Of all the millions of native Americans who have perished under the withering influence of European civilization, there is not a single instance on record of a tribe or nation having been reclaimed, ecclesiastically or otherwise, by artifice and argument. Individual savages have been educated with a fair degree of success, but there is no tribe that is not savage. The Koran says, “Every child is born into the religion of nature; its parents make it a Jew, a Christian, or a Magian.” These North American Indians are more alike than the children of Japhet. Our culture is a failure offered to them, unless one can be detached from his tribe; return him to his people, and he goes back to the dances and incantations, the mystic lodges and time-hallowed ceremonials of the fathers. It seems as difficult to train him as to teach the birds of the air a new note, or the beaver another mode of making his dam; we cannot re-create the head or the heart of the red man. He wants his freedom, his tribe, his ancient customs; he desires no change, and his sense of spiritual things is instinctive like a child’s.
This rigidity of organism makes sad waste of religious teaching. Catholic and Protestant have been alike unsuccessful. Jonathan Edwards failed as signally as the missionaries of the Territories who have lived among them for generations. There is a scarce perceptible progress. The young men have no wish to be better or different from their fathers, and they are slightly changed (can we say for the better?) since Columbus gave to Spain the gift of the New World.
Hardest of all is it to teach the Indian how divine a woman may be made, and it is argued that women are best fitted to reach the burden-bearing sisters of the red race. The Quakers succeeded no better than the Puritans, and St. Mary of the Conception was not more discouraged than the self-sacrificing bride from New England, who comes to the land of sand and thorn to teach the dusky mothers how to sing and sew, and broken in health and spirit, returns to her native hills again.
[Illustration: Zuñi War Club, Dance Ornaments, etc.]
In winter the main industry of the Pueblos is practicing for the public dances, a training pursued with anxious care by the priesthood dedicated to the duty, as by the ambitious danseuse who fain would copy the famous winged sylphide leap attained by the lithe limbs and flying feet of Taglioni.
Their Te Deum after victories, and most sacred and beloved rite, is the _cachina_ dance, which they celebrate at certain seasons of the year with great rejoicings. I have never seen it but am told it is full of contortions and fantastic leaps, ending in a jerky trot, unlike polka or mazurka, and still less resembling the gliding, sinuous action of the world-old Teutonic waltz, most delicate modulation of graceful movement vouchsafed the children of men.

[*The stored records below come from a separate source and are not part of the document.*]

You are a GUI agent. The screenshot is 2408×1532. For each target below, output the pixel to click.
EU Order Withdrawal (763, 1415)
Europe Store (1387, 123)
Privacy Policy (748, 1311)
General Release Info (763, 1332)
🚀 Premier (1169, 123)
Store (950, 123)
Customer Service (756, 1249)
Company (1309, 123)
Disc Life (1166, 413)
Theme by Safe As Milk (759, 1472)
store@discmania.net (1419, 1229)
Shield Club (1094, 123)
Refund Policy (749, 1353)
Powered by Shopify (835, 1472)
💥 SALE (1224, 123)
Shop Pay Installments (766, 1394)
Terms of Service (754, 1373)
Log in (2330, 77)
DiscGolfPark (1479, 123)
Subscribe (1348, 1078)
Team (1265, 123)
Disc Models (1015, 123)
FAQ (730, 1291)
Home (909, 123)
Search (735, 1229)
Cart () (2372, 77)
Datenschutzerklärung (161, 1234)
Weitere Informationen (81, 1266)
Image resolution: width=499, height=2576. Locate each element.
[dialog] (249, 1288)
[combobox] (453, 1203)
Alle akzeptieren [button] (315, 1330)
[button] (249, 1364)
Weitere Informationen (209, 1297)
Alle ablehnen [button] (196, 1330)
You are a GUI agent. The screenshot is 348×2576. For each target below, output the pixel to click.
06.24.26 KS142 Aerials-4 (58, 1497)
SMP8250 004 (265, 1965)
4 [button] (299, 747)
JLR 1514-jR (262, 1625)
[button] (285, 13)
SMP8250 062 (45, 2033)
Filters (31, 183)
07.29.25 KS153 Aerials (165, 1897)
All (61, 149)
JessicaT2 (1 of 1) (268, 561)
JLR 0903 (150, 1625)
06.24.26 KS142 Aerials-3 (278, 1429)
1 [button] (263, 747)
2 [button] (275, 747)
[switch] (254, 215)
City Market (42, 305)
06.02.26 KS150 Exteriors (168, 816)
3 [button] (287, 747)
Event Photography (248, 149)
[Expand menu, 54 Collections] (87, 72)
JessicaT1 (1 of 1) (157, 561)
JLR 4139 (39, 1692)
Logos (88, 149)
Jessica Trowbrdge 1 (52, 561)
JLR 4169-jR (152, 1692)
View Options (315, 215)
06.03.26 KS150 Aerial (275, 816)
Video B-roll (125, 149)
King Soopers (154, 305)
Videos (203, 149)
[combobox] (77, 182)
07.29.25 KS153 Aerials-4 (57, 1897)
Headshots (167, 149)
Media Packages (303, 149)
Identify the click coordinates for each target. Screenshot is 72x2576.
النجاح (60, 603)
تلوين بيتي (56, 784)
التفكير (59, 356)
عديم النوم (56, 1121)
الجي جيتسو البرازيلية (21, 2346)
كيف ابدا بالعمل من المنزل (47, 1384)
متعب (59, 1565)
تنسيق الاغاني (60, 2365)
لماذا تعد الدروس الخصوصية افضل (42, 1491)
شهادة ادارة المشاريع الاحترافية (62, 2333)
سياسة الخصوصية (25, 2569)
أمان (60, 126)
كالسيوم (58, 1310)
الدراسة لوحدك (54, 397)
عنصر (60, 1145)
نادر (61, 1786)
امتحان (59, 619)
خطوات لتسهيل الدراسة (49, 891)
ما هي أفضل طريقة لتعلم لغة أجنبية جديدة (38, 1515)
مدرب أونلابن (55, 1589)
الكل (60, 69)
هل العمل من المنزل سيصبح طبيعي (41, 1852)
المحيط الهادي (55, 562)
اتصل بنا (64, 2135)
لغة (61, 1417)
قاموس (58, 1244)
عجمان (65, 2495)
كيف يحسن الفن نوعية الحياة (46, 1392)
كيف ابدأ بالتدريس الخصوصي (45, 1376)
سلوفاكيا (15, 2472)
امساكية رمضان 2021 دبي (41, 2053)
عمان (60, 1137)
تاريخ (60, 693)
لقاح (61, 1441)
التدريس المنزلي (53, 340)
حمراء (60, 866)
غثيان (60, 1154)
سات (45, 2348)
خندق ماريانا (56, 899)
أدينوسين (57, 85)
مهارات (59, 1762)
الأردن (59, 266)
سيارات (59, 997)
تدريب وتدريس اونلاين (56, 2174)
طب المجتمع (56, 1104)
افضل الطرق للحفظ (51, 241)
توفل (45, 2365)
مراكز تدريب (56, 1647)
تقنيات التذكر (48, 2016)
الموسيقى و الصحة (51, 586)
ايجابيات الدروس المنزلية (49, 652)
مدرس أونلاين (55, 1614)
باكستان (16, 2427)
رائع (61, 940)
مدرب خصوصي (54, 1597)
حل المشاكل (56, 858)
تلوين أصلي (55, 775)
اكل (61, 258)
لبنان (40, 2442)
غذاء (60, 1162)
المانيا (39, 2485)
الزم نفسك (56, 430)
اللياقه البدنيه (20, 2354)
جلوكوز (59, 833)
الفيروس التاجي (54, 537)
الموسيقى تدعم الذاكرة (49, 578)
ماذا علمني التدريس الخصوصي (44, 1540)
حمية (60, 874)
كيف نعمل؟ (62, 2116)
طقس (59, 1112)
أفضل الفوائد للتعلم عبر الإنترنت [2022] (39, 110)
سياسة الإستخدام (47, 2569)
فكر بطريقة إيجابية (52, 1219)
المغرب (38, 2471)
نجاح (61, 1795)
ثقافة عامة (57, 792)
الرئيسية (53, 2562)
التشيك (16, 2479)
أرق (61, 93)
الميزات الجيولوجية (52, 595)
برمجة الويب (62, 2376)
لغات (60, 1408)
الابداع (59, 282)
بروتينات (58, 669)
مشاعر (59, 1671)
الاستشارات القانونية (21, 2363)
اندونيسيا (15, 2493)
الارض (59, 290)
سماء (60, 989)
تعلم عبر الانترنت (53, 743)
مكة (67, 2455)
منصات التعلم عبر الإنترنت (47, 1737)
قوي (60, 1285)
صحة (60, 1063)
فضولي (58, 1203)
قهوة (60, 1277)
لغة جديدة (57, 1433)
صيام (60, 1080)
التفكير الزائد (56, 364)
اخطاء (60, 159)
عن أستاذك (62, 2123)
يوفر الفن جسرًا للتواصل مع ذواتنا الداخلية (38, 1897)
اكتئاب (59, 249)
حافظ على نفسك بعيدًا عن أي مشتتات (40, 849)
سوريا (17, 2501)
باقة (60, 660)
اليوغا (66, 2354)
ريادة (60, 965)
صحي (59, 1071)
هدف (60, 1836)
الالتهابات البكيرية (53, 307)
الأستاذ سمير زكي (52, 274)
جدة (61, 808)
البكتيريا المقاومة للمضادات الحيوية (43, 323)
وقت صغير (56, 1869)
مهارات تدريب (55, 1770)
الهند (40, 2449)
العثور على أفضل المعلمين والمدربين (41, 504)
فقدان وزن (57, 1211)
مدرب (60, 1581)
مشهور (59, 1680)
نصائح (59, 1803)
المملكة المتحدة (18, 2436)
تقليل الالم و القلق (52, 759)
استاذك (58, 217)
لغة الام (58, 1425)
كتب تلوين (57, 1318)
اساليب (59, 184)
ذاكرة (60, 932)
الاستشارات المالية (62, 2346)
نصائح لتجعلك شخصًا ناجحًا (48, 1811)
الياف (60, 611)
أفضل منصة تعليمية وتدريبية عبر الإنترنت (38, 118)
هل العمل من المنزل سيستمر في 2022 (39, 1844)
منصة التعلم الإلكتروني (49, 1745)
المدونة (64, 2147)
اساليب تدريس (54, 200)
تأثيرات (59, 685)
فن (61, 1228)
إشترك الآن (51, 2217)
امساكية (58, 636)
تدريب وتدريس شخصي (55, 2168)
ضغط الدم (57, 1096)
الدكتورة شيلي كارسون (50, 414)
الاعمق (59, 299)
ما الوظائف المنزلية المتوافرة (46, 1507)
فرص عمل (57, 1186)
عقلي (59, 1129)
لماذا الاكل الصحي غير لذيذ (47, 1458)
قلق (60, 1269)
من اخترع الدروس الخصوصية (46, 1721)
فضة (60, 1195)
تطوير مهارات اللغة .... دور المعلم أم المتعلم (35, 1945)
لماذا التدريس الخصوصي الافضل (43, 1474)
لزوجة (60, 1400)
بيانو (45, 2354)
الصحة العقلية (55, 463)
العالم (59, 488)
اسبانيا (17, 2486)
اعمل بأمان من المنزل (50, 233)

When the Spaniards first conquered this country and imposed their religion on the natives, the idolatrous _cachina_ was prohibited on pain of death. History records the natives held it so cruel a deprivation, that the interdict was one of the main causes of the great rebellion of 1680, when Don Antonio de Oterim was Governor and Captain General of Nueva Espagna. Many of the night dances are held in the deepest secrecy; of these the uninitiated may not speak; but other holy days commemorative of abundant harvests are high festivals to which citizens of Santa Fé are cordially invited. You-pel-lay, or the green corn dance, is a national thanksgiving involving the deepest interest and mighty preparation, besides fasting and _purification_. Some weeks before the carnival we accepted an invitation from the _Caçique_ of Santo Domingo, where unusual pomp and circumstance attend the celebration of this harvest home.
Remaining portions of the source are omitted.